I trained in this process daily, focusing my energy on moving money from the Great Western Bank up on Hamilton Avenue into the pages of the Alice in Wonderland books on my bottom shelf. I didn’t think of this practice as psychic bank robbery, but I guess that’s what it was. In any case, I became quite adept at it. I started with small amounts of money and eventually could move ten dollar bills with confidence.

I know. You want to know if I can still do it. But a witch has to have some secrets.

My Gammie Evelyn, an old-school Hollywood dame, had her own way of dialoguing with what she couldn’t see. Each morning, she psychically scanned her body for health issues, and then she meditated through them. She learned this technique from her own grandmother, who we all called Aunt Eva, a widowed Christian Science practitioner and single mom who came out to California in the early 1900s with my young great-grandmother, Miss Nellie Mae. (Christian Science is the medicine-adverse religion founded by the spiritual medium Mary Baker Eddy in the late 1800s—nothing to do with Scientology.)

My Gammie Evelyn had left the church by the time I knew her, but she still did her daily health meditations.
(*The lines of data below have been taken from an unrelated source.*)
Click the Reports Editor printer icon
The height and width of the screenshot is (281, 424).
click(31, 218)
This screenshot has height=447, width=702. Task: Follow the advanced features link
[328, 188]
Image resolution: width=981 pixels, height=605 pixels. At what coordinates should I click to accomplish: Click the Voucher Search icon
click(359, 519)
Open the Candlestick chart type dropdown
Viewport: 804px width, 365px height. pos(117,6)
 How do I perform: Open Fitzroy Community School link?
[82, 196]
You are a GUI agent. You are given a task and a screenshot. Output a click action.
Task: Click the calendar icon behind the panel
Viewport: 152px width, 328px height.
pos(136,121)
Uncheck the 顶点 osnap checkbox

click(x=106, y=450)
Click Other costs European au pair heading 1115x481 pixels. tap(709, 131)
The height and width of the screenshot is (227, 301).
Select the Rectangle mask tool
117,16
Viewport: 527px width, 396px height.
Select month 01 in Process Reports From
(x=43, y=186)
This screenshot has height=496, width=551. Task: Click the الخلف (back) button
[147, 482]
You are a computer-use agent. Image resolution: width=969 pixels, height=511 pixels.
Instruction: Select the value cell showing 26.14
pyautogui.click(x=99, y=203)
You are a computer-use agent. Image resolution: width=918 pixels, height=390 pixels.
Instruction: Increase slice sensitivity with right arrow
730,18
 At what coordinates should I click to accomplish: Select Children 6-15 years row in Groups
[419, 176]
She drank like a fish, drove a red Cadillac, never went to the doctor, lived until she was ninety-one, and donated her body to medical research as an example of an undoctored woman.
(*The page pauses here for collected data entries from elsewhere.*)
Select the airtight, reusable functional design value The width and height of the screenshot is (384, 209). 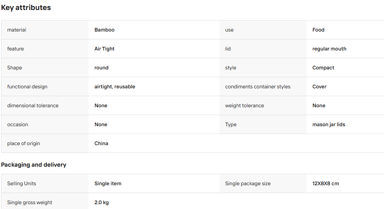[115, 86]
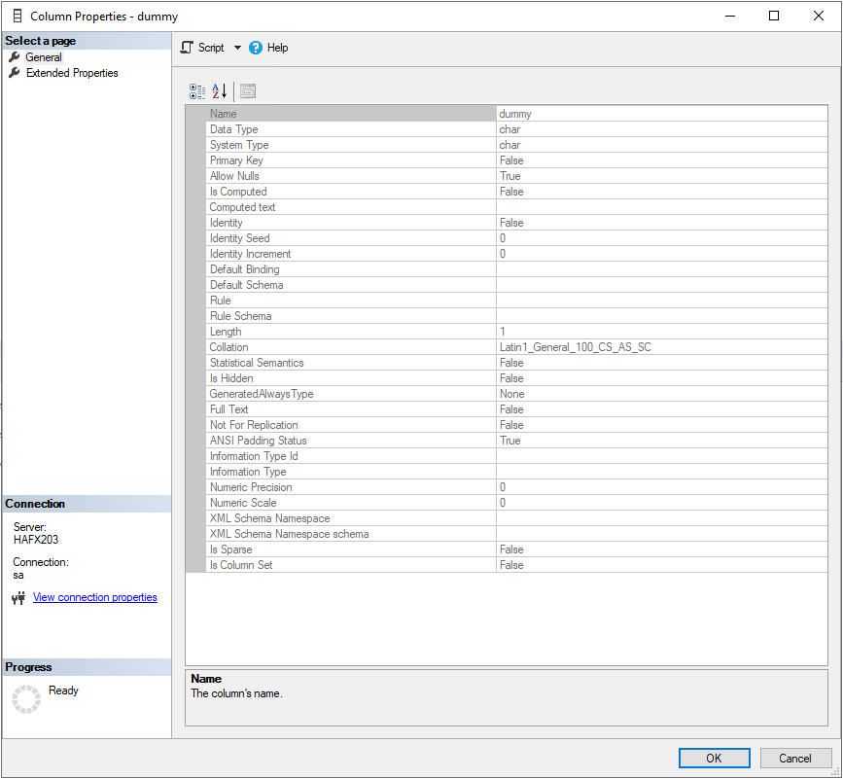Select the Name property value field

pos(661,114)
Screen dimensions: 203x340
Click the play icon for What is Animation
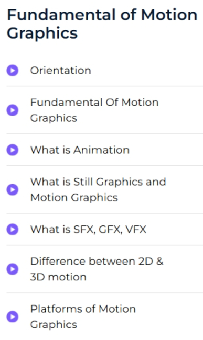tap(13, 150)
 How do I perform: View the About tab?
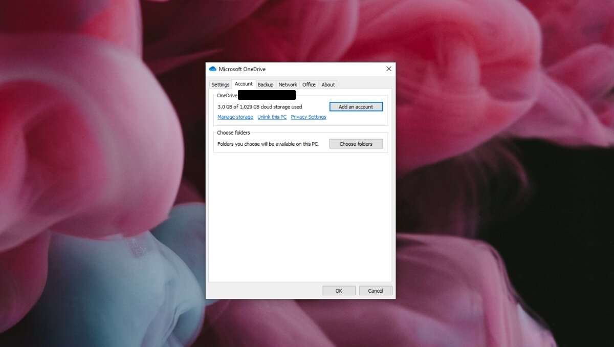(327, 84)
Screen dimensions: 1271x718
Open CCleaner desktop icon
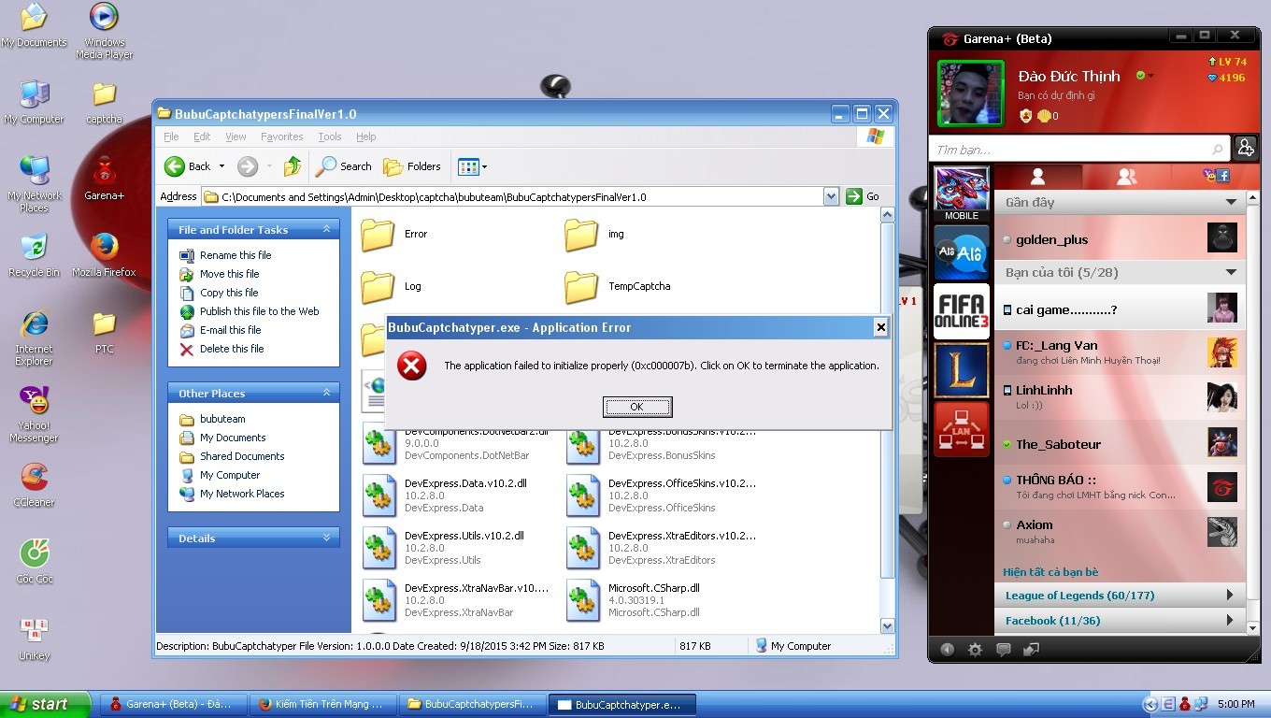[35, 481]
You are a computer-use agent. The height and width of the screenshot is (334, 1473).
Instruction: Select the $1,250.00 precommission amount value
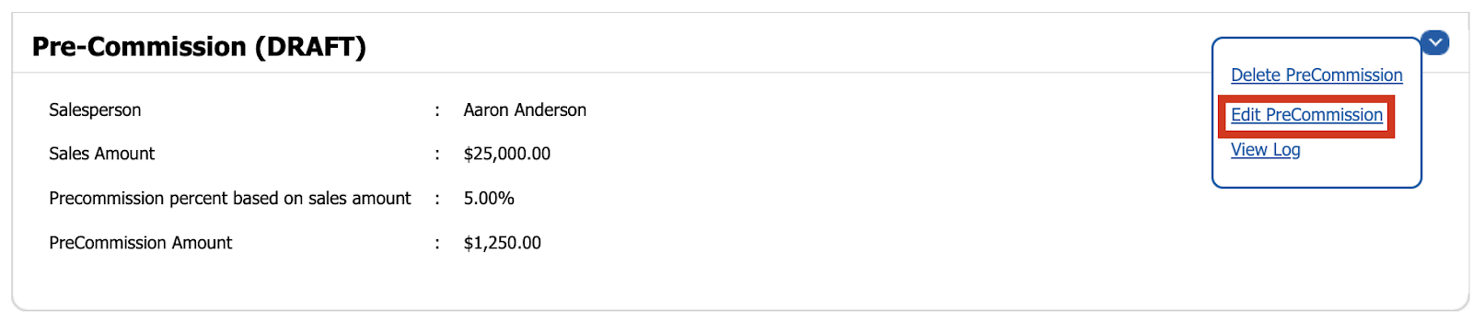tap(503, 243)
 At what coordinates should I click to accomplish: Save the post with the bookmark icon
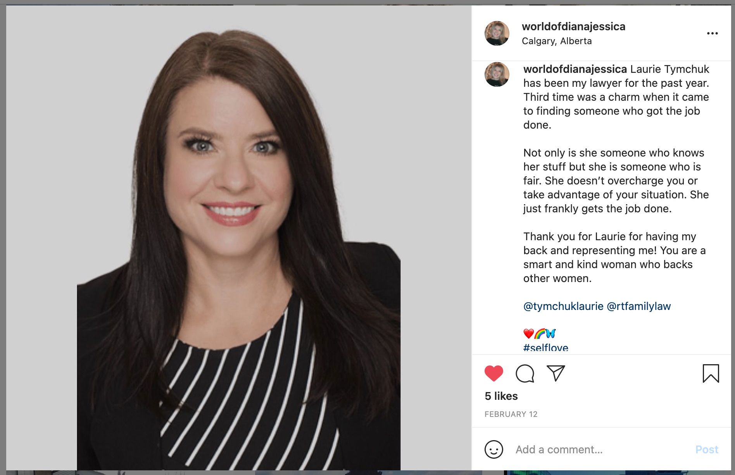point(711,373)
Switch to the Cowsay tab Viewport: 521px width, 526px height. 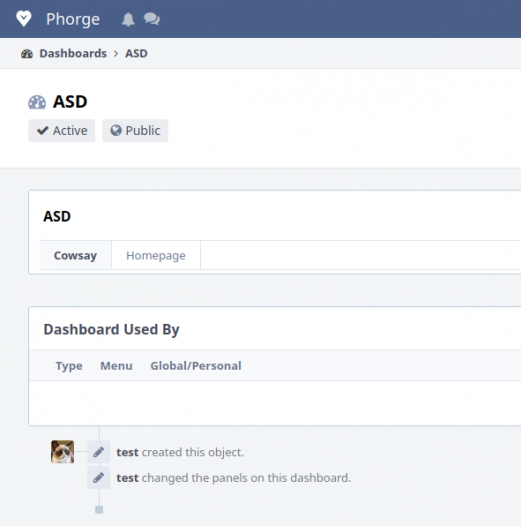point(75,255)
It turns out that my stepfather’s family’s work with their ouija board and my Gammie Evelyn’s health meditations were both related to modern Spiritualism, a distinct religion and a broader religious movement that at times sure looks a lot like a way of rebranding witchcraft so as not to get us burned. At its peak at the turn of the twentieth century, there were some ten million Spiritualists in the United States and England. It was a major religion—not considered fringe or esoteric.

Some Spiritualists were Christians and some weren’t—either way, feminism, the abolition of slavery, and antiracism were intrinsic tenets of the religion.
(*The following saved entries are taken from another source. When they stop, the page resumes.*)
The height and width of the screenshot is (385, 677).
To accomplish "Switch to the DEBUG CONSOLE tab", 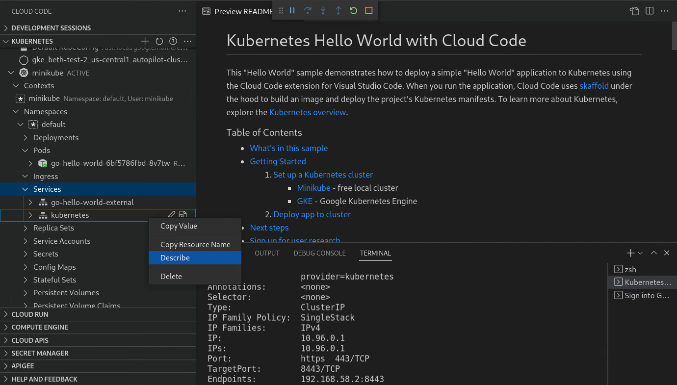I will pyautogui.click(x=319, y=253).
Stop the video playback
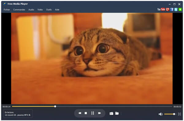This screenshot has width=184, height=121. pos(86,113)
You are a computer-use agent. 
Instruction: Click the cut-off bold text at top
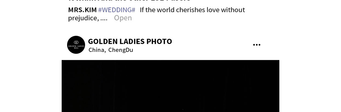coord(129,1)
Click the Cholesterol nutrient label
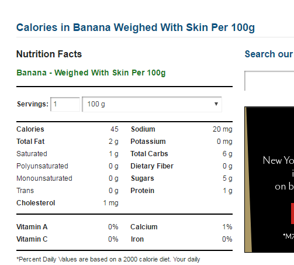Viewport: 294px width, 265px height. tap(36, 203)
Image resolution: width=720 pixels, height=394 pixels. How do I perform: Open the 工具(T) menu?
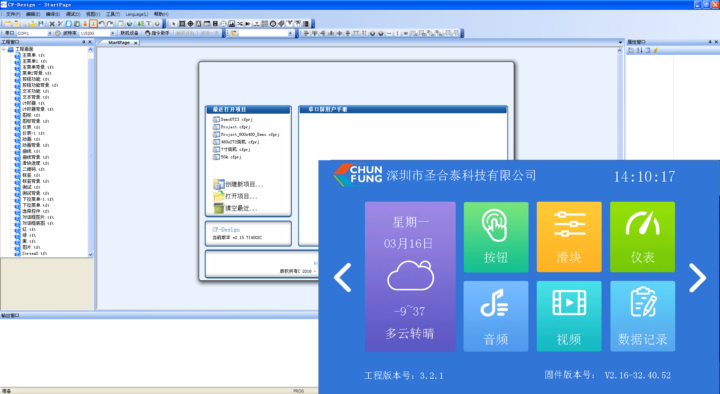(113, 14)
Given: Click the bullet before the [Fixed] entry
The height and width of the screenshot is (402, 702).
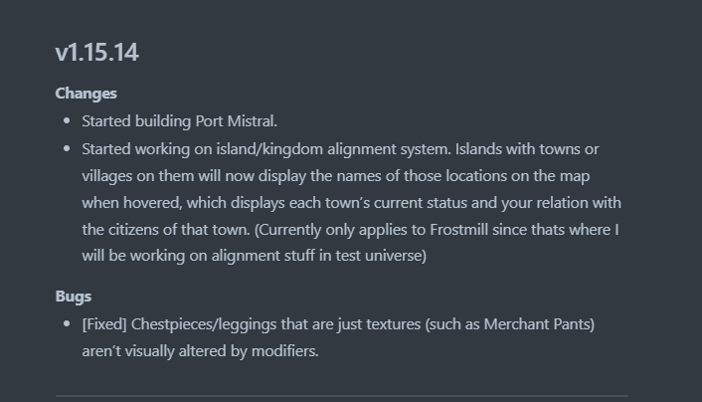Looking at the screenshot, I should [x=67, y=323].
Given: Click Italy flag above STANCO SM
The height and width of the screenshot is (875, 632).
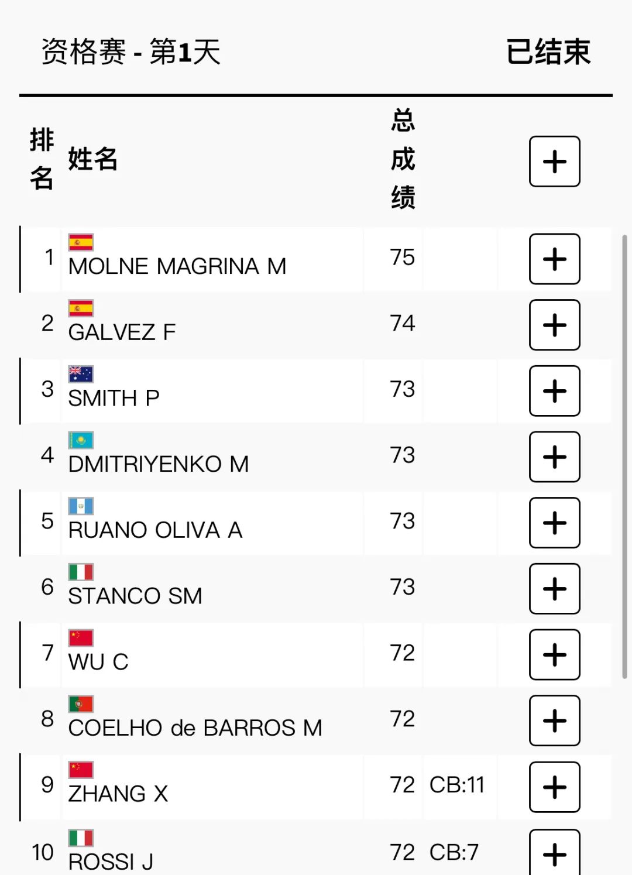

Progressive politics and the spirit world were good friends.

Years later I would learn that Doreen Valiente, the author of Witchcraft for Tomorrow—that book I’d happened upon back in Sonoma County—belonged to a Spiritualist church for a while herself. In I Am a Witch, she wrote: “If I say that witches have links with Spiritualism, this will probably upset some Spiritualists; but it is nevertheless true. In fact, every genuine phenomenon connected with modern Spiritualism can be found occurring in ancient witchcraft; mediumship, clairvoyance and clairaudience, psychic healing, levitation, astral projection, materialisations, even the formation of the circle by placing men and women alternately to balance the power.”

Doreen was, like me, a high school dropout with grand aspirations. But she was more badass. In her late teens, she used her deep understanding of language and letters to become a translator at Bletchley Park, the hub for codebreaking against the Nazis. She was a pro-choice spy and a legit psychic who in the early 1950s obtained some original notebooks delineating the magical system of the Hermetic Order of the Golden Dawn, a secret society whose founding members included W. B. Yeats.

In 1953, two years after Britain repealed the laws banning witchcraft, Doreen was initiated by Gerald Gardner, another influential witch for whom she often served as a ghostwriter. Her instructions for self-initiation in Witchcraft for Tomorrow are, to my knowledge, the first ever published.

When my daughter and I moved from Sonoma County to Oakland in the early 1990s, the witchy folks we met worked primarily in Ifa, Santería, Voodoo, and Conjure—all based in African traditional religions. I was familiar with the magic in Luisah Teish’s 1985 Voodoo primer Jambalaya: The Natural Woman’s Book of Personal Charms and Practical Rituals—hell, my sister and her friend had practically burned down our mother’s studio trying to evoke the orisha Elegua that year—and my new friends invited me to participate further, saying, “Good, Teish’s book was orisha kindergarten. We’re going to move you into orisha elementary school.” And in orisha elementary I began to learn new avenues to connect with the unseen world.

Magic, I was learning, wasn’t just about influencing our physical realities but also about retrieving the energy the patriarchy has taken from us. I felt happy: here were adaptable, urban, ancestor- and earth-based spiritual systems that had forged web-like paths to our West Coast community. Originating in Yoruban West Africa, Voudoun practitioners syncretized their religion with Catholicism and other Christian sects as a way to preserve it without getting punished by their enslavers. Voudoun also fomented with pagan influence in the Caribbean where about eighty thousand Irish witches sold as slaves to the West Indies joined the more than three million Africans there and brought the May Pole and Madame Brigit to Voudoun. The religion arrived on the Gulf Coast before the Louisiana Purchase and soon became Voodoo, a distinct North American tradition.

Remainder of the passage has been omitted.